My Mom And Aunt – Super Dumpling Makers

Since my uncle is retired now, he hangs out in the house a lot, when he’s not at the gym. Aside from the pumpkin porridge, he also digs dumplings a lot. In korea, we call them mandu. It seems that pretty much every culture has their own version of a stuffed dumpling. Mandu can be boiled, steamed, pan-fried, eaten in soups, really, however you want. So when my aunt decided to make some, I decided to document it all. Here are the ingredients. The only things not shown are salt, pepper, egg, sesame oil, and garlic.

They used 3 bags of mung bean sprouts (the ones without the head) and steamed them up.

One head of white cabbage, cut into thirds, and also steamed.

These ingredients are going into a fine mix, so you need to chop up everything quite fine. Chop up all the sprouts, squeeze out all the liquid, and throw them into a big mixing bowl. Emphasis on the big.
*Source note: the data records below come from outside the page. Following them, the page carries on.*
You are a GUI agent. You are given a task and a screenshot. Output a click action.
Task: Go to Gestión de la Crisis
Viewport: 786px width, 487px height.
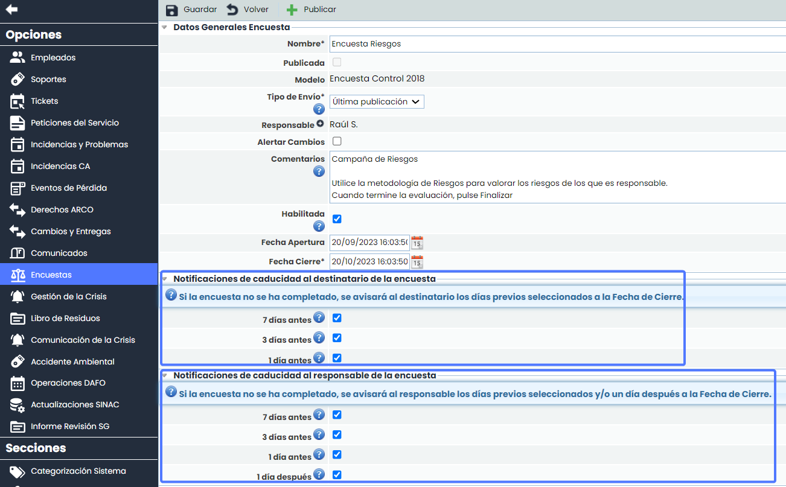(68, 296)
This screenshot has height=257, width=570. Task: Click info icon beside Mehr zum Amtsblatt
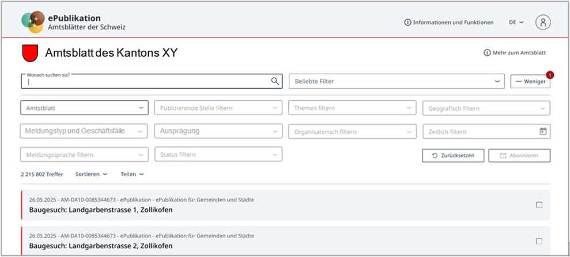coord(487,53)
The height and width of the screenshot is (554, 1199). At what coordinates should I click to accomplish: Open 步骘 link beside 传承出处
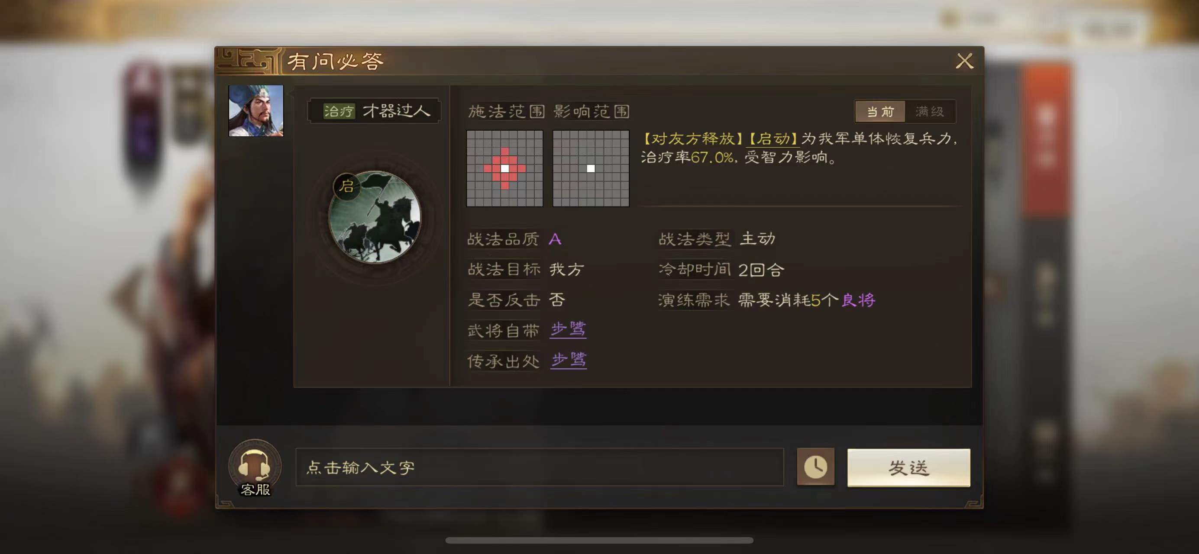coord(568,360)

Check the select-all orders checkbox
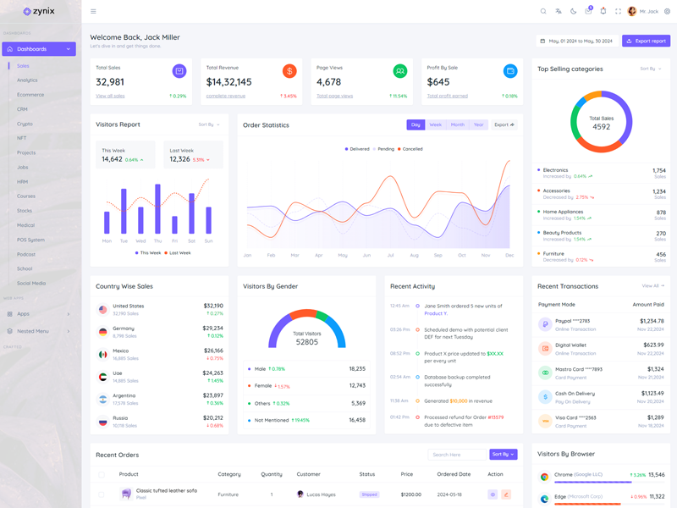click(x=102, y=474)
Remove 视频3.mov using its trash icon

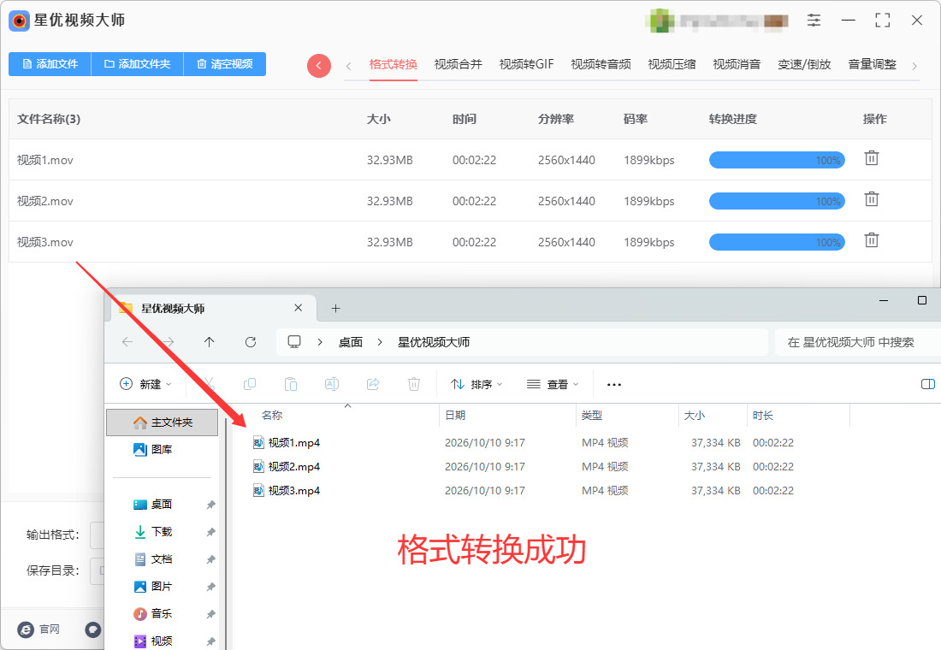pyautogui.click(x=872, y=240)
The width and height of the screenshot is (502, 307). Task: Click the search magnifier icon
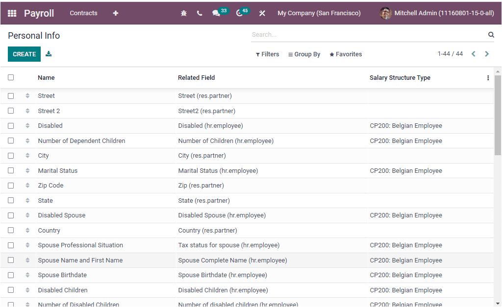pos(491,34)
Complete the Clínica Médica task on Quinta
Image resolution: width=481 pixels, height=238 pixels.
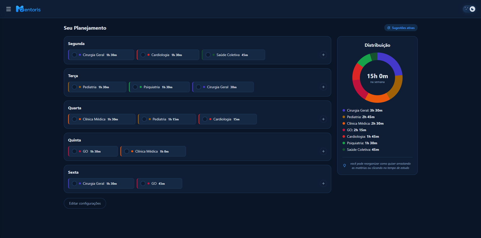coord(127,151)
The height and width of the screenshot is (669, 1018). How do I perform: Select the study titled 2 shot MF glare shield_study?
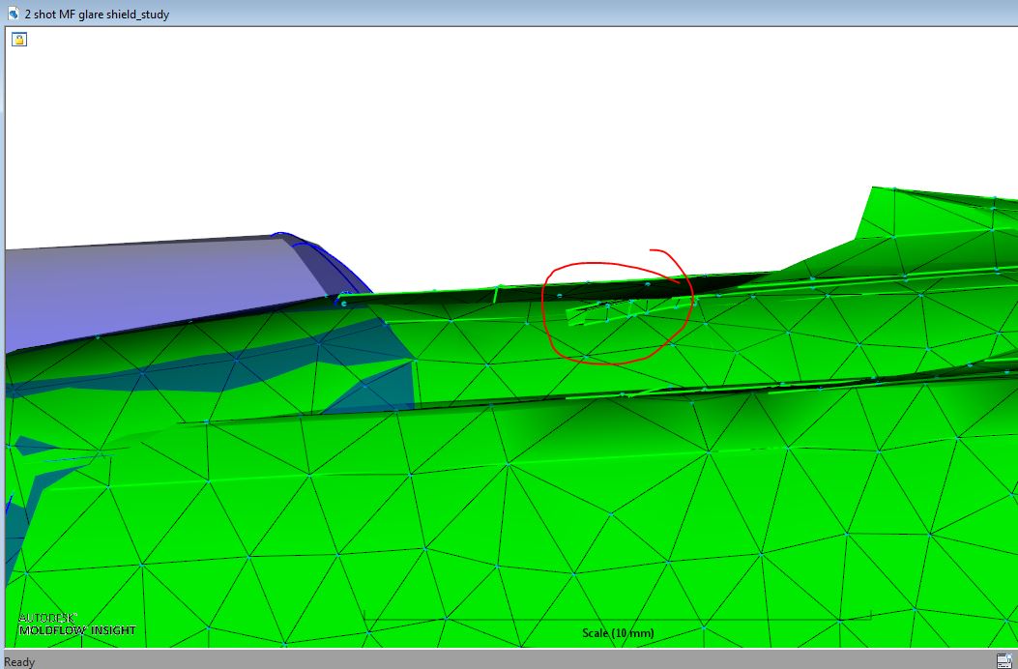(x=95, y=14)
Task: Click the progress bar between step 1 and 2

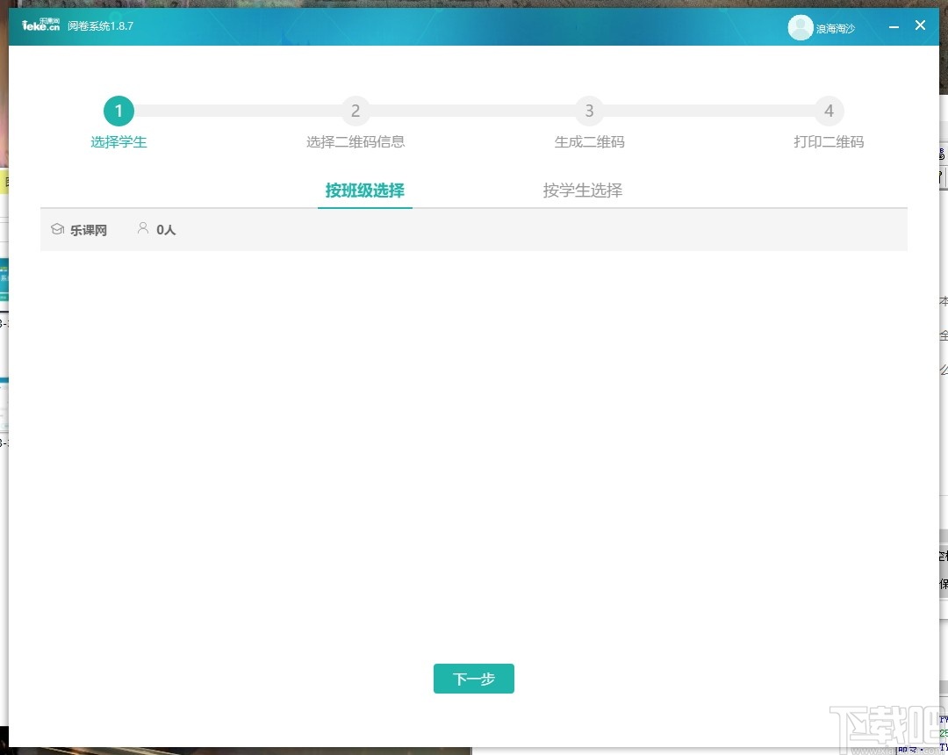Action: pos(237,111)
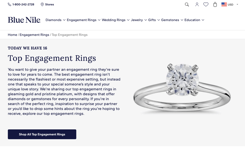Expand the USD currency dropdown arrow
This screenshot has width=245, height=154.
(237, 4)
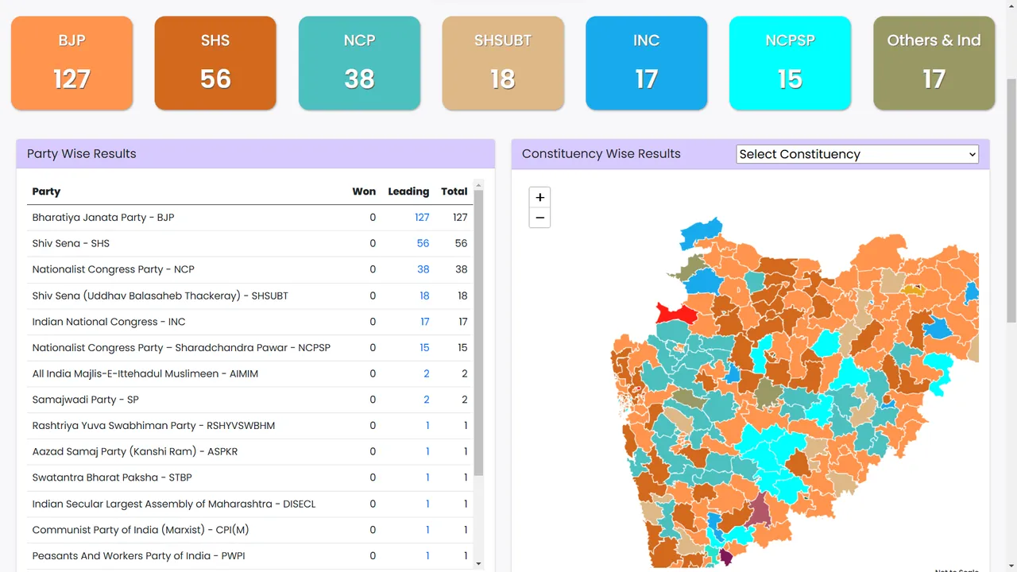Select the SHS summary card
The image size is (1017, 572).
pyautogui.click(x=215, y=63)
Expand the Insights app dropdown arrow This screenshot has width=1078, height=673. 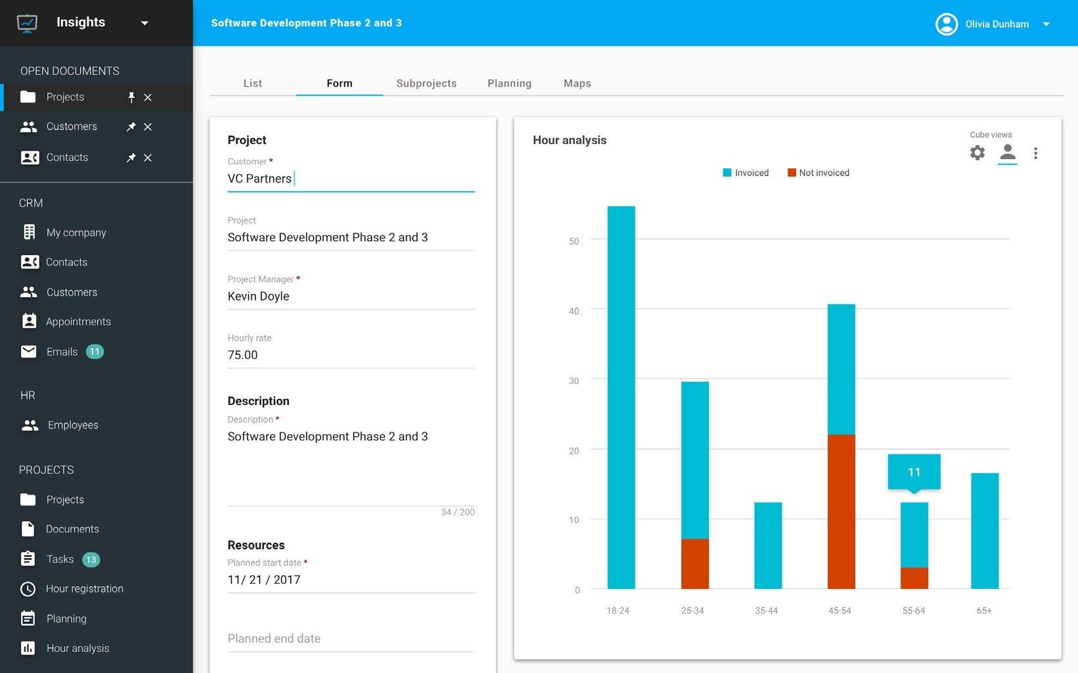[x=145, y=23]
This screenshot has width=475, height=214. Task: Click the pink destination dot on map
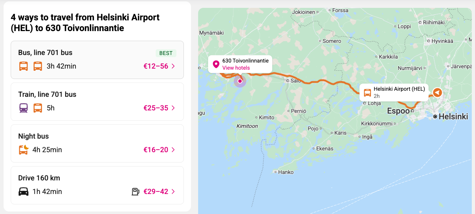coord(240,81)
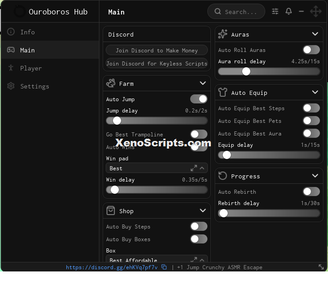Open the Win pad Best dropdown

pos(156,168)
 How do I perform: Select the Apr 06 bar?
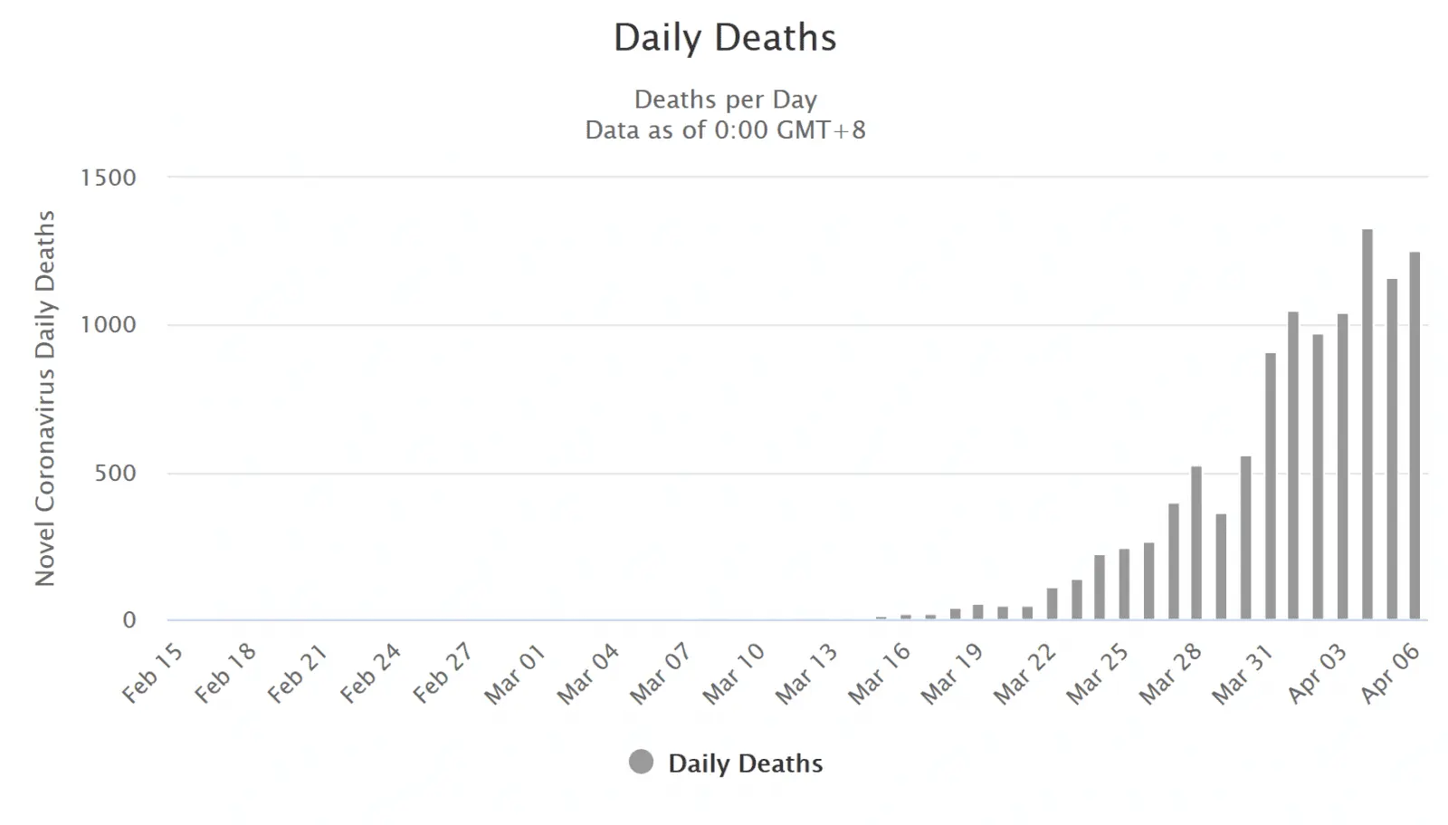(x=1415, y=436)
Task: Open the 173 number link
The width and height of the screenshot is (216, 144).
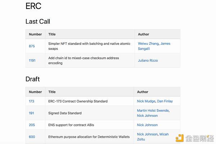Action: coord(31,101)
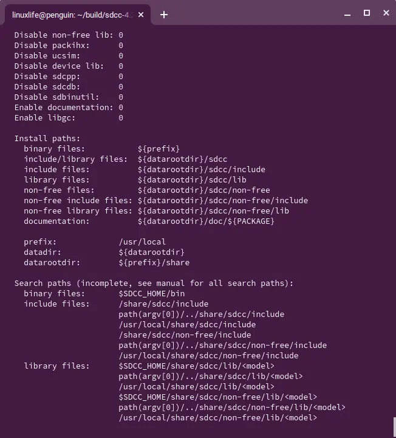Click the 'Enable documentation: 0' output line
This screenshot has width=396, height=438.
point(69,107)
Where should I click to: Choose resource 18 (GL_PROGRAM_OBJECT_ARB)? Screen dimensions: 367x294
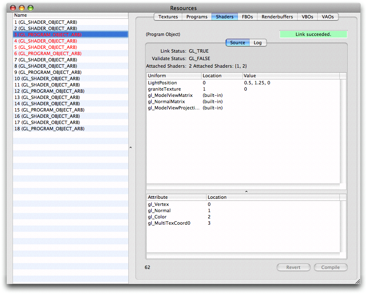click(49, 129)
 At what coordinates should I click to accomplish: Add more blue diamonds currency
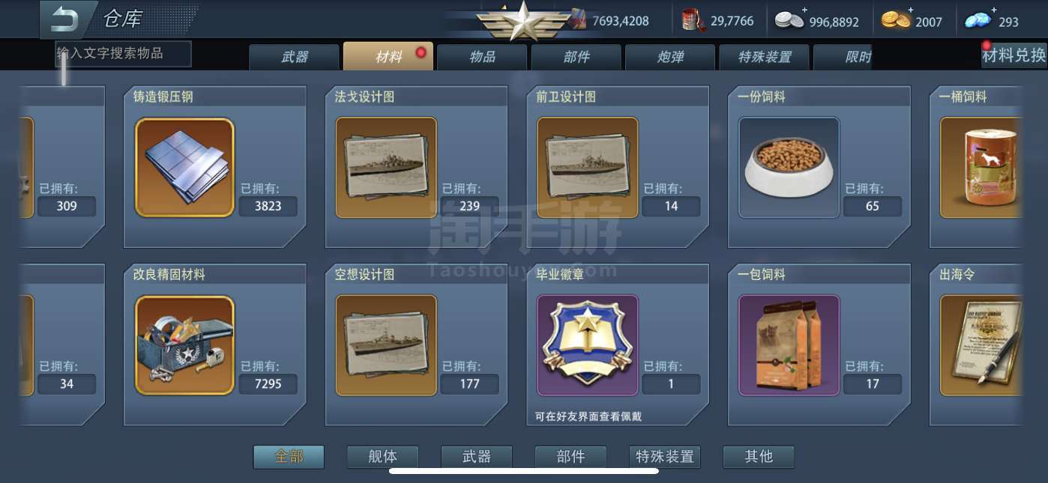(x=993, y=10)

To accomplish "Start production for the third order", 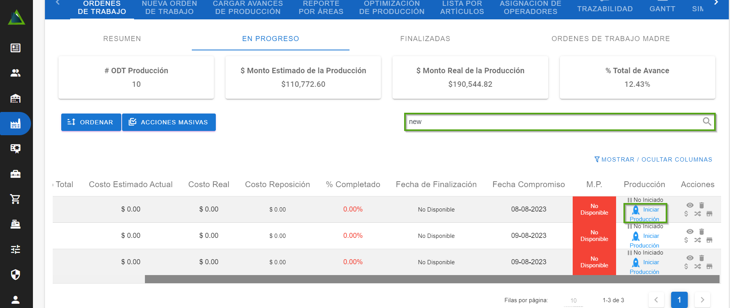I will point(645,267).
Chop up the steamed cabbage as well. Again, squeeze out the liquid before throwing into the bowl.

Chopping up some kimchi.

When you squeeze the kimchi juice, it looks like bloody death!

They chopped up 3 bundles of green onions. No need to squeeze liquid out of these things.

Cut up the tofu pieces and squeeze the liquid out of those as well. You can use paper towl or a cloth of some kind. Whatever it takes, just make it up!

Chop up some garlic and throw it in there. Add salt and black pepper to your liking. Add a little sesame oil. Add one egg. And add the meat of your choice. Here, they added about a pound of ground beef and a pound of ground pork.

Now mix, baby, mix!

Once everything is mixed together extremely well, it’s time to make the mandu! They used dumpling wrappers bought from the store. There’s really no need to make your own. These work just fine, taste just fine, and are effortless. Take a spoon of filling and put it in the center of the wrapper. Use a whipped egg as the “glue” to bind the edges of the mandu together.

Squeeze the edges together so that it’s air tight. If you want to put pleats in the edges, do so. Really, do these however you want. There are no rules! Repeat for as many darn dumplings as you want. While you’re wrapping, use the filling in batches and store the unused filling in the fridge.

Yes, it’s time consuming and quite manually intensive. So do what I do and just watch! But once you’re done, you have tons of these lovely homemade mandu. These freeze beautifully!